Could you copy exactly the lines from the one containing "You are a GUI" through the last line of the records, leaving out every picture?

# # # # # # #

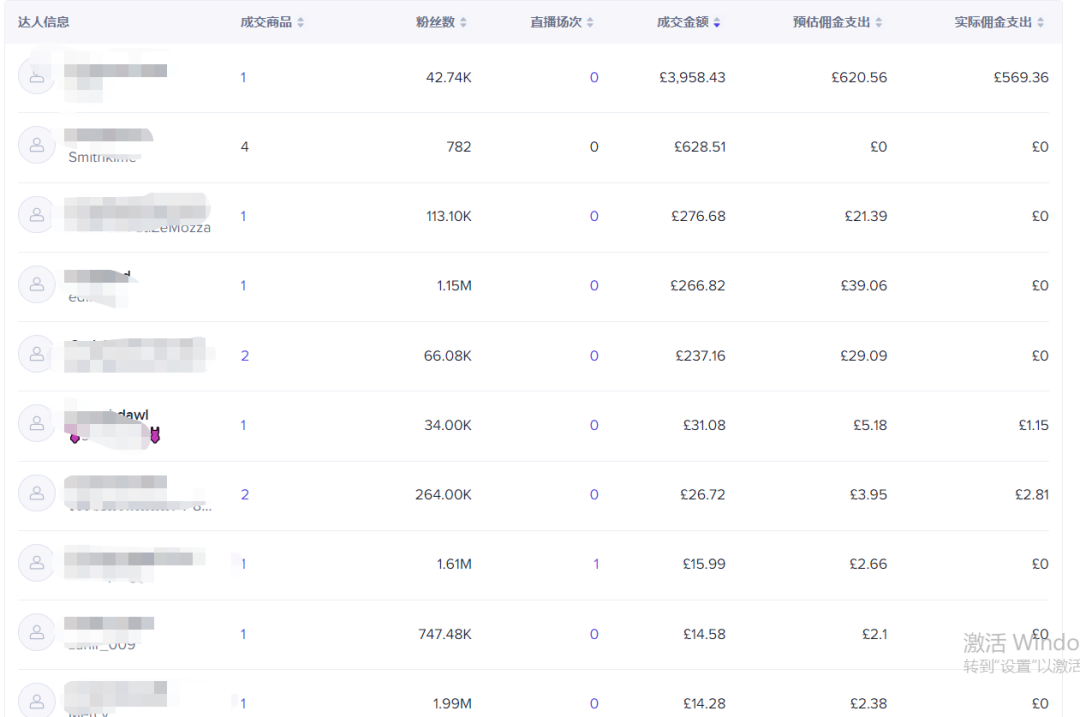This screenshot has width=1080, height=717.
Task: Select avatar in the 1.15M followers row
Action: click(37, 285)
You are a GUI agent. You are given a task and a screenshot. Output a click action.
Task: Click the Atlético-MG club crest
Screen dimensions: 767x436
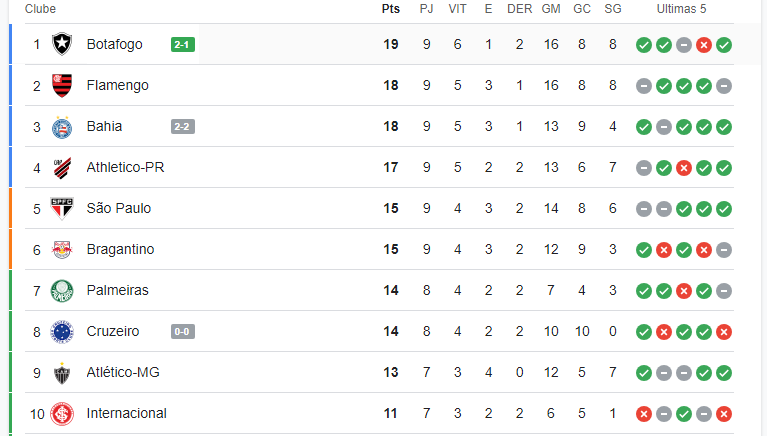[62, 373]
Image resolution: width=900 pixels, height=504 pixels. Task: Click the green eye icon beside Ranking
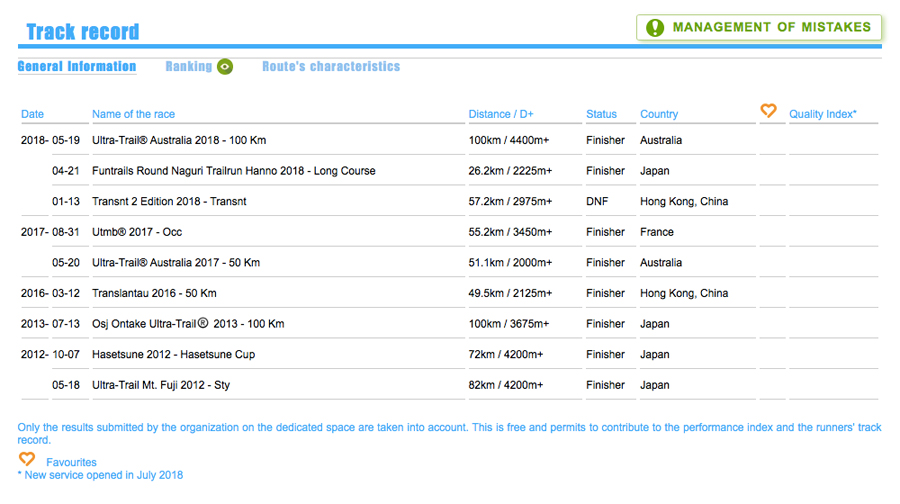click(225, 67)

# # # # # # #

**Exercise answer**.
You are a GUI agent. You are given a task and a screenshot. Output a click action.
Task: Click the Atlético-MG club crest
Screen dimensions: 767x436
[62, 373]
Image resolution: width=900 pixels, height=504 pixels. Task: Click the green eye icon beside Ranking
click(225, 67)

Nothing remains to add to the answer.